Help with monofin technique, which is even worse than no fins, and yes, that is possible, as those who saw me in Egypt will be happy to tell you, came from Martin’s girlfriend and wicked freediver Elisabeth Kristoffersen. When she swims with a fin, it looks graceful and effortless. When I swim with a fin, it looks like hard work. First of all, she gave me various exercises to loose the stiff back and get the movement flowing through the body, while ignoring all other mistakes. This worked, since I stopped trying to focus on lots of things at once, and therefore getting none of them right. Then she made me swim with my new Glide Monofin, and although it’s a bit more work, the sense of shooting forward through the water with every kick is very nice indeed. I am beginning to see that this fin will take me to new places. To round things off she made me do a few sprints, although sprinting is maybe not the right word for what I was doing. Trying (and failing) to swim fast got my mind so much off technique, that a few things fell into place and when we analyzed the video afterwards, the whole thing did not look quite as ridiculous as before. There is hope. To let Elisabeth have the full experience, we dragged her to the gym afterwards to do weights, and then, my favourite, to the 70min interval spinning class I have been going to as part of the training schedule. Talk about anaerobic! To make the legs even more lactic, songs like Pink: Sober and Lady Gaga: Pokerface are perfect for holding your breath during the chorus. It’s a sure way to draw attention to yourself in the gym. I was getting nervous looks from my neighbour, who was obviously convinced that I was about to keel over any second. I think he might have been planning the CPR, just in case.

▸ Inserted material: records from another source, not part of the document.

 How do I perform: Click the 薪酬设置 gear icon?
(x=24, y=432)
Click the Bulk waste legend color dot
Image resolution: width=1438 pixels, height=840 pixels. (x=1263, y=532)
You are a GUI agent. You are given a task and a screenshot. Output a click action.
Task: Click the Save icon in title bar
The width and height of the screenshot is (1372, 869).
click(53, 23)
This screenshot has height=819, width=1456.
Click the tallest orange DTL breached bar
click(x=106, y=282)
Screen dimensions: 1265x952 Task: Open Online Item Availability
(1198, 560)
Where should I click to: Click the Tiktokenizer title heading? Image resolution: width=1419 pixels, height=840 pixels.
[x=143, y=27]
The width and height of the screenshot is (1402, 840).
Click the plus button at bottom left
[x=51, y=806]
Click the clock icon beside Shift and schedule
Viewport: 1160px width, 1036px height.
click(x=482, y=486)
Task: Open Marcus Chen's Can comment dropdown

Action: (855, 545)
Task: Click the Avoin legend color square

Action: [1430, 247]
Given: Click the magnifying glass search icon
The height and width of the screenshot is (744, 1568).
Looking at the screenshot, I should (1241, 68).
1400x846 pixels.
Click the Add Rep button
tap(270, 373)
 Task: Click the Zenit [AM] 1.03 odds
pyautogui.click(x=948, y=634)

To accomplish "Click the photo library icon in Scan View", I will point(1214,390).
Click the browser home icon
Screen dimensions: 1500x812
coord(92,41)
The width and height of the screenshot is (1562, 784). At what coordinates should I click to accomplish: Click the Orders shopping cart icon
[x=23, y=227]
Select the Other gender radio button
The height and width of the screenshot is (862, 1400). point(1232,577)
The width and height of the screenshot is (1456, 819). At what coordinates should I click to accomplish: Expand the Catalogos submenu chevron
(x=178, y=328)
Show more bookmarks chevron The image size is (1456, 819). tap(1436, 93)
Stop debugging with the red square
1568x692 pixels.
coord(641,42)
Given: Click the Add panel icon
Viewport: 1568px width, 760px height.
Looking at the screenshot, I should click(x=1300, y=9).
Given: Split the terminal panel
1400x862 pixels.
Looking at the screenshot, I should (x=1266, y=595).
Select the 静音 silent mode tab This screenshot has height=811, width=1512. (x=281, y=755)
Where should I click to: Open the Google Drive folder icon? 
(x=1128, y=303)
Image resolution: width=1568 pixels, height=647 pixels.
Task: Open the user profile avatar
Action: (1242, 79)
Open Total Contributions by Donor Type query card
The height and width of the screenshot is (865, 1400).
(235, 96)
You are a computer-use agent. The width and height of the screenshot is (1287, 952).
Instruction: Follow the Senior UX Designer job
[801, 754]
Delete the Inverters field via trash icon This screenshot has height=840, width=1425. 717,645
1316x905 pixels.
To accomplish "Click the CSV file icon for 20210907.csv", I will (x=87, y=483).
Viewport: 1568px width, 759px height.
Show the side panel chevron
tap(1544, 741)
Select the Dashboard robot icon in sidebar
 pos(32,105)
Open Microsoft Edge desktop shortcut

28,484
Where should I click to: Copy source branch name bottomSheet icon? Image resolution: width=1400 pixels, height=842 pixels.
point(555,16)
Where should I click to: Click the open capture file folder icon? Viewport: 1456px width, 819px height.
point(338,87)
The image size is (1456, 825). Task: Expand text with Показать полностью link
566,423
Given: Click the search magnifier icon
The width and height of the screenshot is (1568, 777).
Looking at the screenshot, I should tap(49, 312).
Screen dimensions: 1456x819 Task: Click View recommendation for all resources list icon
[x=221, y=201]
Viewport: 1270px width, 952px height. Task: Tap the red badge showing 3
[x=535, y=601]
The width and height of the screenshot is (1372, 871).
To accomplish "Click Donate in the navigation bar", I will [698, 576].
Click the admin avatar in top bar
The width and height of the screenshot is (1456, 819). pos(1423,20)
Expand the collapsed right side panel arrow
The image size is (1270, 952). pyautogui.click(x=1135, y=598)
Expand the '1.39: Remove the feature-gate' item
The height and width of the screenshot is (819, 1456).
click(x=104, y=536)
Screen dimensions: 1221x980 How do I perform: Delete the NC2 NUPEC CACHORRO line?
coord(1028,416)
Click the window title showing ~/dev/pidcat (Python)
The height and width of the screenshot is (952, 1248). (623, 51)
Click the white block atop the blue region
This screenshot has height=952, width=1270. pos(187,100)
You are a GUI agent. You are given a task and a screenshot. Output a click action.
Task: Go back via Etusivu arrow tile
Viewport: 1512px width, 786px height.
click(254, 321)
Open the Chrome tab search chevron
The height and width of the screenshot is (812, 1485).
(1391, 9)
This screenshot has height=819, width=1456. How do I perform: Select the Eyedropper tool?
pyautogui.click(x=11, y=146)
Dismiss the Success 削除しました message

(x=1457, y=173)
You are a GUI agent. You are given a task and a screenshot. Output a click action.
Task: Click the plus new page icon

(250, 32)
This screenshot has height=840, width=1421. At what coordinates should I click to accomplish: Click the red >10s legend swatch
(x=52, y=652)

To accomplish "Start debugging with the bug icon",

With Elisabeth Kristoffersen, in the gym:

Static sessions in between have been varied. A 5:01 was a highlight, but still far from six minutes plus – I think I might have to start packing. A few exercises with Elisabeth and a straw have pointed me in the right direction. I’ll report when I have beaten my pb of 5:08.

Some people have been asking me how exactly I am training, so here is an idea of what a session might look like, although these vary from day to day.


1. 600m swim, breaststroke
2. 4 x 75m plus turn
3. 4 x 25m with small fins on the surface, on my back
4. 4 x 25m with small fins under water, relaxed, big, exaggerated movements
5. 4 x 25m sprint with small fins
6. 4 x 25m with the big fin, relaxed
7. 4 x 25m sprint with the big fin

Dynamic no fins:

1. 600m swim, breaststroke
2. 4 x 50m plus turn
3. 6 x 25m no fins, no arms
4. 6 x 25m no fins, no legs
5. 4 x 25m, focusing on the right number of strokes
6. 4 x 25m plus turn, focusing on the push-off and glide

Afterwards: 20min run plus weights: legs, back, stomach, arms.

Evening: go to bed at ten and pass out.